Und dennoch soll es sich genau so zugetragen haben.
Die
Geschichte der Dona Rosa (eigentlich: Rosa Francelina Dias Martins)
beginnt mit einem Unglück. Gerade einmal vier Jahre alt, erblindet
die kleine Rosa nach einer Meningitis-Infektion. Ihre aus dem Norden
Portugals stammende Familie ist arm und verfügt deshalb kaum
über die Möglichkeiten, Dona Rosa die nötige Förderung
zukommen zu lassen. Aufgewachsen ist Dona Rosa in Lissabon, und dort
bleibt sich auch, als die Familie sich zur Rückkehr in den Norden
entschließt.
Ihren Lebensunterhalt verdient sie seither in den Straßen von
Lissabon durch Betteln, den Verkauf von Zeitschriften und Lotterielosen.
Und sie singt.
Als
Straßensängerin wird sie von zahllosen Einheimischen, Pendlern
und Touristen gehört. Einer der Touristen ist André Heller,
der ihre Stimme fortan nicht mehr vergessen kann. Als er später
für eine Produktion des österreichischen Fernsehens eine
Fado-Sängerin benötigt, erinnert er sich an Dona Rosa -
und die Suche nach der obdachlosen, blinden Straßensängerin
beginnt.
Nun,
der Ausgang der Geschichte ist bekannt. Dona Rosa wird im Jahr 2000
zur Weltmusikmesse WOMEX eingeladen, ihre Geschichte wird von portugiesischen
und internationalen Medien aufgegriffen und verbreitet. Zweihundert
Konzerte zwischen Finnland und Italien gab sie seither. Auf ihrer
ersten CD "Histórias da Rua" (Geschichten der Straße)
präsentiert sie das ganze Repertoire ihres Könnens. Sie
beeindruckt vor allem durch die Lieder, die ohne instrumentale Begleitung
singt. Sie singt diese Stücke mit geradezu traumwandlerischer
Sicherheit und einem Maß an Ausdruckskraft, das den Atem stocken
lässt.
Ihre
Stimme durchdringt Mark und Bein und berührt das Innerste der
Zuhörerseele. Auch auf ihrem neuen Album "Segredos"

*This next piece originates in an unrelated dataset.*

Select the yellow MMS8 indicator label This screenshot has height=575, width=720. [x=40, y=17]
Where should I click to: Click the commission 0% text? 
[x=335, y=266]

(Geheimnisse) gibt es diese Momente voller Leidenschaft und "Saudade",
diesem urtümlichen Gefühl von Sehnsucht und Wehmut, das
nur Portugiesen wirklich kennen, und wie es nur im Fado ausgedrückt
werden kann, wenn nämlich Dona Rosa, sich selbst auf der Triangel
begleitend, von enttäuschter Liebe singt ("Mariquitas"),
oder von der Einsamkeit des jungen Mädchens fern der Heimat ("A
moça chorava").
Doch
es ist nicht allein der Fado, dessen tief melancholische Atmosphäre
sie in so unvergleichlicher Weise beschwört, auch traditionelle
Volkslieder gehören zu ihrem festen Programm. Lieder wie "Milho
verde" oder "Laudarinha" (beide auf dem neuen Album
"Segredos" zu hören) öffnen kleine Fenster vorsichtiger
Freude und Leichtigkeit und beweisen, dass die Sängerin ihren
Optimismus und ihre Lebensfreude trotz vielfacher Schicksalsschläge
und eines wirklich bewegten Lebens keineswegs verloren hat.
Dona
Rosa hat einiges nachzuholen. Die "Straßensängerin"
hat ist zur gefeierten Bühnenkünstlerin geworden, die mittlerweile
nicht mehr allein auftritt. Auch "Segredos" wird sie wieder
live präsentieren, begleitet von ihrem Künstlerischen Leiter
und Arrangeur Enzo D'Aversa (Akkordeon) und Raul Abreu (Portugiesische
Gitarre).
Und,
so erzählt ihre Plattenfirma, sie will Englisch lernen, um mit
ihrem internationalen Publikum besser kommunizieren zu können.
Doch diese Mühe muss sie sich eigentlich nicht machen. Hat sie
doch die seltene Begabung, sich allein nur durch das Timbre ihrer
Stimme mitteilen zu können - und überall verstanden zu werden.